The ABP - and prior tests - help form a track record of both suspicious circumstances and the absence of them. While the Blood Passport is a unique case - because you can be handed an ADRV (Anti-Doping Rule Violation) for blood passport values, in all cases, your test history forms a sort of larger "biological" passport that plays an increasingly important role.

For those wanting more, you can learn a lot through the various scientific papers published on anti-doping science and also reading through many of the Arbitration Decisions that are a matter of public record. USADA has a helpful list of CAS decisions

A Bias Against False Positives

Certainly there is some truth that presenting too much information could empower athletes to circumvent the system. Yet it's clear that athletes circumvent the system regardless. I definitely sense that there is a closed mentality within the WADA community that has negatively impacted public perception. I've seen repeated accusations that the process is biased against the athletes. By the time an athlete is served with notice of an AAF, there's a very clear reason that the assumption is that they are guilty. But until that point, the system is overwhelmingly biased against false positives. The degree of certainty required is extremely high - 99.9%. This mandate against false positives are overwhelmingly the single biggest obstacle that WADA signatories face in the fight against doping.
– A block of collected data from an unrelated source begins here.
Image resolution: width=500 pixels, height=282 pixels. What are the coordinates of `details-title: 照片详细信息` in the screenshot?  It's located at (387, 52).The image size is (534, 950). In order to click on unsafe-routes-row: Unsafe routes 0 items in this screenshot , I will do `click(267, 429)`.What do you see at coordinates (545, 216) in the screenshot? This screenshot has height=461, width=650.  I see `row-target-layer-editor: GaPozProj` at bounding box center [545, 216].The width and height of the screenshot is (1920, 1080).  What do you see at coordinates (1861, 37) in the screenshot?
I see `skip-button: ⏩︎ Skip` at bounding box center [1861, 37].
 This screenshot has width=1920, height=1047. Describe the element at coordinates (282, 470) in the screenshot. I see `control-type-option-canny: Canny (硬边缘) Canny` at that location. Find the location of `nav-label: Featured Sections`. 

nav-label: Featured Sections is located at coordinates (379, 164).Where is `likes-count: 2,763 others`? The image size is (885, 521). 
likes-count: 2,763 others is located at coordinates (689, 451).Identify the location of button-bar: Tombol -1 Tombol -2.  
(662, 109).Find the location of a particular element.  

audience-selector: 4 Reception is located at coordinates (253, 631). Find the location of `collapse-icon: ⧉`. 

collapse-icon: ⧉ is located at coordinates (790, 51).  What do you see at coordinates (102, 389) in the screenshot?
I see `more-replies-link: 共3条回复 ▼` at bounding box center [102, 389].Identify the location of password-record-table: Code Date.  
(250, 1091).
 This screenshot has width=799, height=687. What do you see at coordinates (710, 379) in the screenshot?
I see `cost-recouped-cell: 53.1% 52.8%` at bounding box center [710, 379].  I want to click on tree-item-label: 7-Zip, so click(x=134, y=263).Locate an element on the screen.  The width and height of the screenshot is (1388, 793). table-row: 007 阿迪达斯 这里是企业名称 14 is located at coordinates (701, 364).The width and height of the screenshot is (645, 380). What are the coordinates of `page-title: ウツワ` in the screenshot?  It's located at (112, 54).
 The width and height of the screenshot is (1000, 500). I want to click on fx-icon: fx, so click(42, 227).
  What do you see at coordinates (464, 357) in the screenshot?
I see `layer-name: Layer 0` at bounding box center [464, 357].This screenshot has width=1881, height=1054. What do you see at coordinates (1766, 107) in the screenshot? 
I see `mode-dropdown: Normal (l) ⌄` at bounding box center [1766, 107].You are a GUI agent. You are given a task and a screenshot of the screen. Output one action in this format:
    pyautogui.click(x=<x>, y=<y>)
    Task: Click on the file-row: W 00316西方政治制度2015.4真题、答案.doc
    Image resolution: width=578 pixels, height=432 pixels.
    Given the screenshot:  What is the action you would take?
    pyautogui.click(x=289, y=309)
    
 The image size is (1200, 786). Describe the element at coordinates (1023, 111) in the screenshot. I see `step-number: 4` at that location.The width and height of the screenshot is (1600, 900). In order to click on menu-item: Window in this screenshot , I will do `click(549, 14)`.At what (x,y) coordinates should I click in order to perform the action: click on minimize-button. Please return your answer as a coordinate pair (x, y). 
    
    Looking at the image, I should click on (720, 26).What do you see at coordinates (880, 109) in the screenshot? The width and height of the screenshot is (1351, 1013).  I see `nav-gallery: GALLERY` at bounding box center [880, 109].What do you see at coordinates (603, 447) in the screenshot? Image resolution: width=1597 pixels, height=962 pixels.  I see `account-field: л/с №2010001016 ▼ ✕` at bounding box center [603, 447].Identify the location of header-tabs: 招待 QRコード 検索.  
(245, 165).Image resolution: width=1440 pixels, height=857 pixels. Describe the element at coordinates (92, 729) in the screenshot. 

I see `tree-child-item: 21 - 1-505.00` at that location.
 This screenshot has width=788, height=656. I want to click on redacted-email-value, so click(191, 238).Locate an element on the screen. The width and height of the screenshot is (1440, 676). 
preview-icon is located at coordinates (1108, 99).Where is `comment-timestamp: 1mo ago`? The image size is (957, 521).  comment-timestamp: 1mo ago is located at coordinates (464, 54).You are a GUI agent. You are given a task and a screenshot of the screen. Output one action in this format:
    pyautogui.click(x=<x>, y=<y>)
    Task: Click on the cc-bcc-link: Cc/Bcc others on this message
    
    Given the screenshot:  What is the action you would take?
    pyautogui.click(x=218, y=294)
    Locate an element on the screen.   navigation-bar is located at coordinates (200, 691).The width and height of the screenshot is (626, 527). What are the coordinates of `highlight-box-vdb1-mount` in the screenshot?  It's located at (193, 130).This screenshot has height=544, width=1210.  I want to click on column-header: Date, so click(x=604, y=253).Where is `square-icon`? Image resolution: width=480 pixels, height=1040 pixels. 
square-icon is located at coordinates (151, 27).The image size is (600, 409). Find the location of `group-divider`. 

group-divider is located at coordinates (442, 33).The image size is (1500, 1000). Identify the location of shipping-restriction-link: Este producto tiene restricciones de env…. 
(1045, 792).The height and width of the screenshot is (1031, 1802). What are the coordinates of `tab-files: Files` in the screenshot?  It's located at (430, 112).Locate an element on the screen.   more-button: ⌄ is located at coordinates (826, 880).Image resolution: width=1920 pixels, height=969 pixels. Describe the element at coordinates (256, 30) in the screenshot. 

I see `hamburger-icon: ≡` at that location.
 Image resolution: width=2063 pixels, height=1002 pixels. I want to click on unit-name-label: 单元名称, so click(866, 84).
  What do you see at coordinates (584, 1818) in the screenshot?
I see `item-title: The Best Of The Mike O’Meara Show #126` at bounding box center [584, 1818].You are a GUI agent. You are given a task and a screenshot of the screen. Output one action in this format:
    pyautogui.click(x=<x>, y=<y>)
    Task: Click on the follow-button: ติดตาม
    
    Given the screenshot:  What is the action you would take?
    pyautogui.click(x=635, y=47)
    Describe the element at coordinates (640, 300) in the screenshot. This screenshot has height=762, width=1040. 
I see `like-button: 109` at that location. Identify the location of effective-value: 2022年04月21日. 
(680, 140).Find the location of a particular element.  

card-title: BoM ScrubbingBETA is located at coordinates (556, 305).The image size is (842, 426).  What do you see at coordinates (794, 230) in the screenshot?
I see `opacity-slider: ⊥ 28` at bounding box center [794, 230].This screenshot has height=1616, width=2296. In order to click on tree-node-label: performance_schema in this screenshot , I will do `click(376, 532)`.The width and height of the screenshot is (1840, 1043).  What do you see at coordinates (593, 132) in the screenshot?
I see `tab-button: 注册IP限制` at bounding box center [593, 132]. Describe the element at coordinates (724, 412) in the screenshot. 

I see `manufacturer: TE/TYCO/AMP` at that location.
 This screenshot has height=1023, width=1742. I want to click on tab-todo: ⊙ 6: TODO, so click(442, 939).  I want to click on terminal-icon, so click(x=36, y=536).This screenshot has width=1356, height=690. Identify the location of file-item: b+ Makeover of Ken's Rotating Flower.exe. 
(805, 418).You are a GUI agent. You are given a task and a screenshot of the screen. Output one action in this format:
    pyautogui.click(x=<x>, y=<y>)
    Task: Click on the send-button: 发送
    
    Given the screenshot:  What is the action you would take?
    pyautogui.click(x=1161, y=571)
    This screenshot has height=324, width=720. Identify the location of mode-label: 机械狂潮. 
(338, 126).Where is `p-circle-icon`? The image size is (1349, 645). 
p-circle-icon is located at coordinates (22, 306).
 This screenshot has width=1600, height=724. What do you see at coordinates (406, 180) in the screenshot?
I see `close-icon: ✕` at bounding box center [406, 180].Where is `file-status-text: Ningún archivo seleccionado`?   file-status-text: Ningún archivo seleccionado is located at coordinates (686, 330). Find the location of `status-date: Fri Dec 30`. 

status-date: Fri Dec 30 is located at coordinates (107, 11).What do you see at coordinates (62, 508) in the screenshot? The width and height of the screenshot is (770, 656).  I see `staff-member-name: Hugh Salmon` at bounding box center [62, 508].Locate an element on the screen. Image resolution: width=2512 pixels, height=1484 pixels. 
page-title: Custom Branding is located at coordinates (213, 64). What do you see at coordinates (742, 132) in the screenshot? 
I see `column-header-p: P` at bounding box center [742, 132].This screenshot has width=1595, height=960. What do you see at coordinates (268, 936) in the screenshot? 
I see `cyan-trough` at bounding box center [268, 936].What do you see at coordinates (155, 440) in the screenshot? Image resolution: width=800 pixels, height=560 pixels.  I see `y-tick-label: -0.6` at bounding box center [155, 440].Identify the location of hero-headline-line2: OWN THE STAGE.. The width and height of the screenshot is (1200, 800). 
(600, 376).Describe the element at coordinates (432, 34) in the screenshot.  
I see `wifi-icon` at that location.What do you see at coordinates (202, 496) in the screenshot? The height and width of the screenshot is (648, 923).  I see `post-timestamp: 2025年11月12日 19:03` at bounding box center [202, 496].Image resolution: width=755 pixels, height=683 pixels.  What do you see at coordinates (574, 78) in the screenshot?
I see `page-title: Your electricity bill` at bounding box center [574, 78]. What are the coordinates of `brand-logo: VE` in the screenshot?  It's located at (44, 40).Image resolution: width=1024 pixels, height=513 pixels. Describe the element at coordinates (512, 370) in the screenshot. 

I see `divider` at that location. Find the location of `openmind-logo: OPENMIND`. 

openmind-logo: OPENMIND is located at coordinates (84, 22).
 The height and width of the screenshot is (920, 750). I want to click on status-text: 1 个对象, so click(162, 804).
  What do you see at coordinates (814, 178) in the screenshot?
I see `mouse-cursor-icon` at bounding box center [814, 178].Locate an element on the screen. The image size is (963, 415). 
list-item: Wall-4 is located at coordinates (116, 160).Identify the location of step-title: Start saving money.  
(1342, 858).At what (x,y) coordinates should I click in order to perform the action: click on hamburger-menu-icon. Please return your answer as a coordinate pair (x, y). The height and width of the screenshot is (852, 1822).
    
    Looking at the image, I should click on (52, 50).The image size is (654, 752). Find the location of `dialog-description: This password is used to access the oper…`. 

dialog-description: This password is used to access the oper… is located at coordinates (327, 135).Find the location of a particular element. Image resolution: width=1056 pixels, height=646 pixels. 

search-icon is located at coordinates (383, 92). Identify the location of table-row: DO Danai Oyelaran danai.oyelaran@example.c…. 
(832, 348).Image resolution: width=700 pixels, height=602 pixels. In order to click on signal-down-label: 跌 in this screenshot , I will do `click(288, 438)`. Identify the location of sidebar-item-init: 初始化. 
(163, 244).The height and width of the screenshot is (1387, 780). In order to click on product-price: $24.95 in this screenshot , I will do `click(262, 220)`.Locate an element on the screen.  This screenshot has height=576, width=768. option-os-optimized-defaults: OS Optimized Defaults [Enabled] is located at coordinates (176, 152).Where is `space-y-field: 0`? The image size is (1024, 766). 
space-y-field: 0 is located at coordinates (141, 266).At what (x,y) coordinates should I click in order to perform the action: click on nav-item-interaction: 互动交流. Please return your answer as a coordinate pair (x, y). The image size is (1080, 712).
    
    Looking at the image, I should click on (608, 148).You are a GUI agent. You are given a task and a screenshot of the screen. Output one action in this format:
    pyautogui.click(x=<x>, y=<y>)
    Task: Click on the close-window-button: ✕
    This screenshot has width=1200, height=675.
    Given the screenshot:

Torben Pottgiesser did a study, "Detection of autologous blood doping with adaptively evaluated biomarkers of doping: a longitudinal blinded study", further discussed by Ross Tucker. At a certainty of 99%, 8 of 11 athletes who were "cheating" were flagged by the ABP but there was one false positive; at 99.9%, it was 5 of 11. WADA mandates 99.9%.

The TL;DR summary is this. Science works. HPLC/MS provides confirmation of a substance's presence in a given quantity with near absolute certainty. It also provides a great deal of information as to probable "hows" and "whys" of that presence as well.